- **DOKUMEN**
----
Surabaya (ANTARA) - Sudah waktunya kita mengakhiri dikotomi antara media sosial dan media pers sebagai sumber informasi masyarakat.
Dalam beberapa tahun terakhir, sejalan dengan peningkatan pengguna internet di Indonesia, media sosial semakin dominan sebagai rujukan khalayak. Bahkan, tingkat kepercayaan khalayak akan informasi yang tersebar di dalamnya terus meningkat.
Premis itu didasarkan pada Survey Status Literasi Digital 2022 yang dirilis, saat itu, oleh Kementerian Komunikasi dan Informatika.
Data menunjukkan bahwa media sosial kini terus berkembang sebagai sumber informasi utama bagi masyarakat. Media sosial menjadi sumber informasi 72,6 persen responden, menjadi yang tertinggi mengungguli media pers seperti televisi 60,7 persen, media daring 27,5 persen, media cetak 21,7 persen, atau radio 2,9 persen.
Sementara itu, kepercayaan pada informasi yang beredar di media sosial terus meningkat hingga mencapai 30 persen. Jumlah itu hanya kalah dari televisi yang mencapai 43 persen. Sementara kepercayaan kepada media pers terus menurun, kecuali pada media daring.
Kebebasan penyebaran informasi di media sosial tentu menjadi fakta yang baik. Akses informasi yang leluasa memberikan khalayak ragam perspektif pada sebuah peristiwa atau fenomena.
----
Berdasarkan dokumen tentang media sosial sebagai sumber informasi, berapa persen responden yang menjadikan media sosial sebagai sumber informasi? Catatan di bagian ini merupakan materi tersendiri yang terpisah dari dokumen.

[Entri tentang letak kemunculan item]
----
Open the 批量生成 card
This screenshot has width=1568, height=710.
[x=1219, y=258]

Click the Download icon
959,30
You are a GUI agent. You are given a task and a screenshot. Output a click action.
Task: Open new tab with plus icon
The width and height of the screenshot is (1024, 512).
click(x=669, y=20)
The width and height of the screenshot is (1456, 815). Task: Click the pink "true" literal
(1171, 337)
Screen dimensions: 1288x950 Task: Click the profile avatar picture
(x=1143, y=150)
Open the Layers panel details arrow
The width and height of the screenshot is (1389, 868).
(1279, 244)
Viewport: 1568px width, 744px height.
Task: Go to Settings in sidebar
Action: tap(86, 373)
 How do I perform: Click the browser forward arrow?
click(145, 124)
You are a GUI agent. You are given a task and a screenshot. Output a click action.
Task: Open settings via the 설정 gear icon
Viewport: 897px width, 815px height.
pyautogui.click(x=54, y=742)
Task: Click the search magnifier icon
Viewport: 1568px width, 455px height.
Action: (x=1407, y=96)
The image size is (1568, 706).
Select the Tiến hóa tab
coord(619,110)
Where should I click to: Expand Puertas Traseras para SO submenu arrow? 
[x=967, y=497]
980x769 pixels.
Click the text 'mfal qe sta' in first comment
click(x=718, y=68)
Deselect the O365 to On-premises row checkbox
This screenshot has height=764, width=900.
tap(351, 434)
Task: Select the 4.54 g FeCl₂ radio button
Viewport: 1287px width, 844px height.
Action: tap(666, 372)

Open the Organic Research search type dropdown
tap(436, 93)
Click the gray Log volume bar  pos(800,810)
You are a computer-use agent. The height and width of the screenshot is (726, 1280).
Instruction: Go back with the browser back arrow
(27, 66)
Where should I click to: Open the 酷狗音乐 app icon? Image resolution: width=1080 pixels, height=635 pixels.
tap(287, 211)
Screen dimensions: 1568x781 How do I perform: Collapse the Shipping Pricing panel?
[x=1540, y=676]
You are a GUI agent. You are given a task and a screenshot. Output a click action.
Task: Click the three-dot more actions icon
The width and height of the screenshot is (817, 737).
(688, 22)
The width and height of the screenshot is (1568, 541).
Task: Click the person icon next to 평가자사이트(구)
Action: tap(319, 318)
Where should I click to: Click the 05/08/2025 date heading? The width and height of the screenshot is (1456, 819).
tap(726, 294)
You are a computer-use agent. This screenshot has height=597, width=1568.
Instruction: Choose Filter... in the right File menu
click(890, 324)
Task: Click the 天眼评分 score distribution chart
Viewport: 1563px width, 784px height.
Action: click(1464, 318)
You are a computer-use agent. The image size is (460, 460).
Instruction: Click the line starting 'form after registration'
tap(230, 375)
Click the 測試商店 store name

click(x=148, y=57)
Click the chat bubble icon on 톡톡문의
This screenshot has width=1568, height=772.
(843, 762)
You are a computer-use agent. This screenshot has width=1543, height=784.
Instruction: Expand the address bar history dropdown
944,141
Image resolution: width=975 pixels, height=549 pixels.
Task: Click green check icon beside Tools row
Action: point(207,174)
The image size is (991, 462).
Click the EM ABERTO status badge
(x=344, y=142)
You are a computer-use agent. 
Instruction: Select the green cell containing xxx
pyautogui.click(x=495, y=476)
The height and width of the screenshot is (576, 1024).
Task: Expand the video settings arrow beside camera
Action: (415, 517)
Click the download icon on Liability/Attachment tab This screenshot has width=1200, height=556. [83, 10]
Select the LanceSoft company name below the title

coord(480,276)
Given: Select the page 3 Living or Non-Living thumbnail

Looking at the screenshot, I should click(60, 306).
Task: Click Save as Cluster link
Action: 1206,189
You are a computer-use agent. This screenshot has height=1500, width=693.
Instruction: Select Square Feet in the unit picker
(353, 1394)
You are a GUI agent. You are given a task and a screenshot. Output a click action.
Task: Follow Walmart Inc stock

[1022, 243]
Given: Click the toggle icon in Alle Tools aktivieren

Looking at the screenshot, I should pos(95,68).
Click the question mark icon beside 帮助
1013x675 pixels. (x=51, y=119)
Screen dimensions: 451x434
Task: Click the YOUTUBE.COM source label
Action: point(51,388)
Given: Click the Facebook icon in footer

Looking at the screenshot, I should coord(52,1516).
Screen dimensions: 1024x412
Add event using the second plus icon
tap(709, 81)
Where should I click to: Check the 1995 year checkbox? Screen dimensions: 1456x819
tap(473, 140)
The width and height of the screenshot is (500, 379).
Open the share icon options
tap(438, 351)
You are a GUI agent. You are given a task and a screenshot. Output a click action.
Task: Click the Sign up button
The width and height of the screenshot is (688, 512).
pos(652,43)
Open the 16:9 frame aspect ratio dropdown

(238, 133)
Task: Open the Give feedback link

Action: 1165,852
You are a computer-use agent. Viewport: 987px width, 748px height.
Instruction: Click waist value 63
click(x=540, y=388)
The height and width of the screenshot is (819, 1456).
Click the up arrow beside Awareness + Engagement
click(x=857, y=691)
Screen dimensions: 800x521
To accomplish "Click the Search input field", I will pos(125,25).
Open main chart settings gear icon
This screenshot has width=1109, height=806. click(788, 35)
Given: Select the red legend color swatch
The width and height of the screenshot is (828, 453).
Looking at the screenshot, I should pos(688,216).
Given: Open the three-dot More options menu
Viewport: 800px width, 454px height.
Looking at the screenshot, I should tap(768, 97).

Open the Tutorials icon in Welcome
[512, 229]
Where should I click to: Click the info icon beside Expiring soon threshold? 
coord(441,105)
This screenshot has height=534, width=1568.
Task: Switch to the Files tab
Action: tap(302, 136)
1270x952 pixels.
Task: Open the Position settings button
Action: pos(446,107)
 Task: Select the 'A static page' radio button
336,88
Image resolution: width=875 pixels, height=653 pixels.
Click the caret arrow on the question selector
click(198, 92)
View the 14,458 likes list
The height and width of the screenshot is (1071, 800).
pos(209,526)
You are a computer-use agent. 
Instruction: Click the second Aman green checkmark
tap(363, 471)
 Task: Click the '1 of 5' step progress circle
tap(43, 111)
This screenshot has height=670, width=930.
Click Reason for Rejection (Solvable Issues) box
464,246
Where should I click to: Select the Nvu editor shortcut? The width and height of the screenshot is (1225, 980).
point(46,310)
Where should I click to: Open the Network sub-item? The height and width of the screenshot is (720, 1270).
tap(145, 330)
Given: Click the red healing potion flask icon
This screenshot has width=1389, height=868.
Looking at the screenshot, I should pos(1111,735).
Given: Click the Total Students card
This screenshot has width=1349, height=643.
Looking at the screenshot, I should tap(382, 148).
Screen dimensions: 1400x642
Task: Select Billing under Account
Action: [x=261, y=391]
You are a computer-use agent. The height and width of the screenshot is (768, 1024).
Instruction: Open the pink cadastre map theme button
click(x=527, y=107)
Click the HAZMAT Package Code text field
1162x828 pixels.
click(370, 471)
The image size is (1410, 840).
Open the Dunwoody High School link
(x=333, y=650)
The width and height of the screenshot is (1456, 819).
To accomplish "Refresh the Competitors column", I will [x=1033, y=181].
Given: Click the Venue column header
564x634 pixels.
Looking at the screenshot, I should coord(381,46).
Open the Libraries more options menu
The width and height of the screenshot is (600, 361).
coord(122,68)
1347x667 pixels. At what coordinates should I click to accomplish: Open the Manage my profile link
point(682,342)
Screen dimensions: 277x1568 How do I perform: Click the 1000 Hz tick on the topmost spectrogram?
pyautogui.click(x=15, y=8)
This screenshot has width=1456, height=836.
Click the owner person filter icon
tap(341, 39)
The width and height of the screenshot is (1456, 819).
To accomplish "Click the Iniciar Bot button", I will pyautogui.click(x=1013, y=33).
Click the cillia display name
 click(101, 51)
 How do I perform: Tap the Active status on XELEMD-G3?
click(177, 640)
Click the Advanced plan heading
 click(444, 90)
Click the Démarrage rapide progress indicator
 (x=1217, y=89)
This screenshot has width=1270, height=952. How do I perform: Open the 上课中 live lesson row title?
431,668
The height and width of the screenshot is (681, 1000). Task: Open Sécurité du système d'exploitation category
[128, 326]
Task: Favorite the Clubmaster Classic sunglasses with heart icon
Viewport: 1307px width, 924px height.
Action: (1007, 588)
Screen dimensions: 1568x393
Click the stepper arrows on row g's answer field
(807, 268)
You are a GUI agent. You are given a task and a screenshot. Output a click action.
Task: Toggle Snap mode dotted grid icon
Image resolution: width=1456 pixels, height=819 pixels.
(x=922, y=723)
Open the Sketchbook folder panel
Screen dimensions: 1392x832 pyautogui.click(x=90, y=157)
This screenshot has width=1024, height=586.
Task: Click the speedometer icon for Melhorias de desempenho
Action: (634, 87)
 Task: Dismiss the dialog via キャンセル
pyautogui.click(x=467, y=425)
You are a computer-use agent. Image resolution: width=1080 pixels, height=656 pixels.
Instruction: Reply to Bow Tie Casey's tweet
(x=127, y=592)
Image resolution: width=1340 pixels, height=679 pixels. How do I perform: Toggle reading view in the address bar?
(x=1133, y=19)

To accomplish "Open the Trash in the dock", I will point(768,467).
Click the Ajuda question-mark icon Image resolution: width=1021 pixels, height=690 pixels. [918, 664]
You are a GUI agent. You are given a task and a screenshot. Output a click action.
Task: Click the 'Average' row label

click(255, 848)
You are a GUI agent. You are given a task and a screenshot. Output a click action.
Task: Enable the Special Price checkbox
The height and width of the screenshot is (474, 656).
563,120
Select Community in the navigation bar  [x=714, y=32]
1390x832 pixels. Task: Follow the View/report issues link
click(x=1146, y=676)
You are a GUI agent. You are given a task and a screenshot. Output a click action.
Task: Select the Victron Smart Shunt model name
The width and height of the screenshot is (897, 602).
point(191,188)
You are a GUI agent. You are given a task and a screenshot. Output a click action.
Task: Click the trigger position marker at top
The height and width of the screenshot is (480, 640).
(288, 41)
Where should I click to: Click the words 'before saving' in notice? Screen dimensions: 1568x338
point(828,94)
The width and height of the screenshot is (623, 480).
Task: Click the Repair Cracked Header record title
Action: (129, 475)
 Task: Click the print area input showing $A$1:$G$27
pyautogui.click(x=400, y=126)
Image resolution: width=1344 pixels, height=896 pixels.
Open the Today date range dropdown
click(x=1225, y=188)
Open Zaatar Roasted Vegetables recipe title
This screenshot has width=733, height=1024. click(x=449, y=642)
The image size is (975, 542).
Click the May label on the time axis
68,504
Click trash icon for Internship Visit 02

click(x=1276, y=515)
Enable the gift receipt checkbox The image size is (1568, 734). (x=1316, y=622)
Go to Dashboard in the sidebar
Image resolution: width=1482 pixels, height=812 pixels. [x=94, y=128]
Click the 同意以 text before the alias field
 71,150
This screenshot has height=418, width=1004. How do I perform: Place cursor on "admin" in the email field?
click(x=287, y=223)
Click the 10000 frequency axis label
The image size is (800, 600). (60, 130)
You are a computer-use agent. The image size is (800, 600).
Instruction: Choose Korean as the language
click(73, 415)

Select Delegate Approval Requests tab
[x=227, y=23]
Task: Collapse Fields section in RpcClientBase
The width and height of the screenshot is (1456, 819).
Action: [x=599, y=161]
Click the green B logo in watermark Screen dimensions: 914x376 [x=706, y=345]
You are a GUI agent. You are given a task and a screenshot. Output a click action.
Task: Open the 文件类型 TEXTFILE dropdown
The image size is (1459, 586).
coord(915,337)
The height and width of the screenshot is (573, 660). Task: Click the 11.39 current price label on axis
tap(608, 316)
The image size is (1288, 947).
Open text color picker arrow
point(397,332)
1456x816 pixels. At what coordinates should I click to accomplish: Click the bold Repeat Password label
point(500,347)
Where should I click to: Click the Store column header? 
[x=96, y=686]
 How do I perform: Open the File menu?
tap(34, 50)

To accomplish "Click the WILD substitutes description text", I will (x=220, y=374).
----
- **HASIL TUGAS**
72,6 persen.